Si tratta di una disciplina coreutica che travalica i confini del Mediterraneo occidentale per approdare in Asia Minore, e precisamente in Israele: Gaga, ideata e divulgata da Ohad Naharin, coreografo di danza contemporanea (classe 1952) a capo della Batsheva Dance Company. Proprio in questa compagine Naharin ha dato vita a questo movement language and pedagogy, sperimentando con e sui danzatori professionisti l’esercizio di profondo ascolto del proprio corpo, lungi dagli schemi che il training convenzionalmente impone. Non si tratta, dunque, di una tecnica né di un metodo. Non vi è alcun elemento performativo calcolato, imposto o dogmatico. Il solo scopo è quello di “dare voce” a ciò che si prova, ponendo il danzatore interessato nella condizione di mettersi in gioco emotivamente, andando a scavare nei meandri dell’io per disegnare, poi, col proprio corpo figure inaspettate, nuove, o magari simboliche di un bagaglio culturale spesso tralasciato.

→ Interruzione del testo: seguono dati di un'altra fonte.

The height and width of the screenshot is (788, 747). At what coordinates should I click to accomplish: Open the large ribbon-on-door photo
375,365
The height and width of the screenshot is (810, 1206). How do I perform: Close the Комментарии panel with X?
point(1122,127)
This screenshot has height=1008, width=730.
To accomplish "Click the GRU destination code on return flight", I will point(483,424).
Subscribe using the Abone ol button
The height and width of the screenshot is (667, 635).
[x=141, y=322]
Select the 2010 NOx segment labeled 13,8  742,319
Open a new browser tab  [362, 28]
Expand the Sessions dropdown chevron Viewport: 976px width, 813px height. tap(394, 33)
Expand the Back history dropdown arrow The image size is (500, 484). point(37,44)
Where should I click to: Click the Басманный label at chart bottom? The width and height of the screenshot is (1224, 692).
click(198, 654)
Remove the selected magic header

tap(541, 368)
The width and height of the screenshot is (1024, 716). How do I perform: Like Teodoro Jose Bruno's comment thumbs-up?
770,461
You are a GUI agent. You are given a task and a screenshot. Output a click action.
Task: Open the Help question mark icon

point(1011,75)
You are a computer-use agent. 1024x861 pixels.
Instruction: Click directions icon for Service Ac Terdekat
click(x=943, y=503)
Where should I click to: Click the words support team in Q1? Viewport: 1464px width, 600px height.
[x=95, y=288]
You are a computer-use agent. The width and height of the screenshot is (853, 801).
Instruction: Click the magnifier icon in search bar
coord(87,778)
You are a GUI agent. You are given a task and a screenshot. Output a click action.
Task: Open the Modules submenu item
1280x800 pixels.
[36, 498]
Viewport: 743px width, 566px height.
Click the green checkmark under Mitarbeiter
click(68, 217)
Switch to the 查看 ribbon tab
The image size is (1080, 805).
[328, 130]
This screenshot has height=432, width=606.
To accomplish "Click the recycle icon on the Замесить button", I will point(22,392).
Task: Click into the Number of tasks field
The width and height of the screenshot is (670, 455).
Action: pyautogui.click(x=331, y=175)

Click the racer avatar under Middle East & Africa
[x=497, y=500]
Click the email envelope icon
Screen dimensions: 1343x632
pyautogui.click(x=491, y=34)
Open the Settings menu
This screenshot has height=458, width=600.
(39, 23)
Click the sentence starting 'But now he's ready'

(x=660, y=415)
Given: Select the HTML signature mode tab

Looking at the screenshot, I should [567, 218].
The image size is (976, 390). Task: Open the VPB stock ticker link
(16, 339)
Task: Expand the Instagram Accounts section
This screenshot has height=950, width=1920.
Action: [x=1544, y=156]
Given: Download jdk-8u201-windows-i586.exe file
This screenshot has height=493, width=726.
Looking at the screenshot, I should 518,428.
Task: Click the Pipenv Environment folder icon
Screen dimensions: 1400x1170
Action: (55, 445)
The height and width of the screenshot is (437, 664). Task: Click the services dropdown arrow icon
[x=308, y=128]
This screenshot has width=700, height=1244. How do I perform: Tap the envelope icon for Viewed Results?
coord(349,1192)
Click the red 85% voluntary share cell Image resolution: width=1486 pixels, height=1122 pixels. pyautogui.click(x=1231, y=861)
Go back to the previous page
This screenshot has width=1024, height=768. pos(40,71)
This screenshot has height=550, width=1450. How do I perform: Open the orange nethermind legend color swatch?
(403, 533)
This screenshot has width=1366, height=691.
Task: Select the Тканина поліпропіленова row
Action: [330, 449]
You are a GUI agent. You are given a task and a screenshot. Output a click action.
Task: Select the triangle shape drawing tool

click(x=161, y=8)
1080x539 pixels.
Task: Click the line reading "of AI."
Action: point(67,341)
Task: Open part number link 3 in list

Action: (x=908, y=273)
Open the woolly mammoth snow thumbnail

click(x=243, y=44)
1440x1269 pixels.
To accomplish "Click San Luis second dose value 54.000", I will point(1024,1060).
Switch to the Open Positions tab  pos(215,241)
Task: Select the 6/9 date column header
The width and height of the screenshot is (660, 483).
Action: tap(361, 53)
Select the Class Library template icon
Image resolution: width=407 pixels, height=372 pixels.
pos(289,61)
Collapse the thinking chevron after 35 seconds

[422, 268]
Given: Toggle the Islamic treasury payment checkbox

Nelle poche istruzioni che il coreografo di Kibbutz Mizra conferisce ai performer vi è l’obbligo di non usare le scarpe e gli specchi: ogni centimetro dell’organismo deve sentirsi libero di dare sfogo a ogni sensazione confluisca al suo interno, bandendo senz’indugio l’immobilizzante senso di autocritica e inducendo ogni persona in sala a interagire con l’ambiente circostante captando vibrazioni e “comunicando” una danza difficilmente traducibile. Il silenzio è, dunque, doveroso, così come la puntualità, necessaria per intraprendere il percorso coreografico introspettivo nella perfetta sintonia del momento.
Un lavoro così certosino nella sfera sensoriale ed emotiva suscita inevitabilmente l’idea che la messa in pratica appartenga solo ai danzatori, ben preparati ad affrontare uno sforzo di tal misura. Sorprendentemente non è così: la scuola Gaga apre le porte anche a non-danzatori, richiedendo loro alcuna conoscenza o esperienza pregressa. Una vera e propria testimonianza dell’universalità di linguaggio che questo filone contemporaneo della danza intende promulgare intensamente, nel tentativo di impiantare nella semplicità del gesto la potenza del movimento, considerato dallo stesso Naharin «healing, dynamic, ever-changing».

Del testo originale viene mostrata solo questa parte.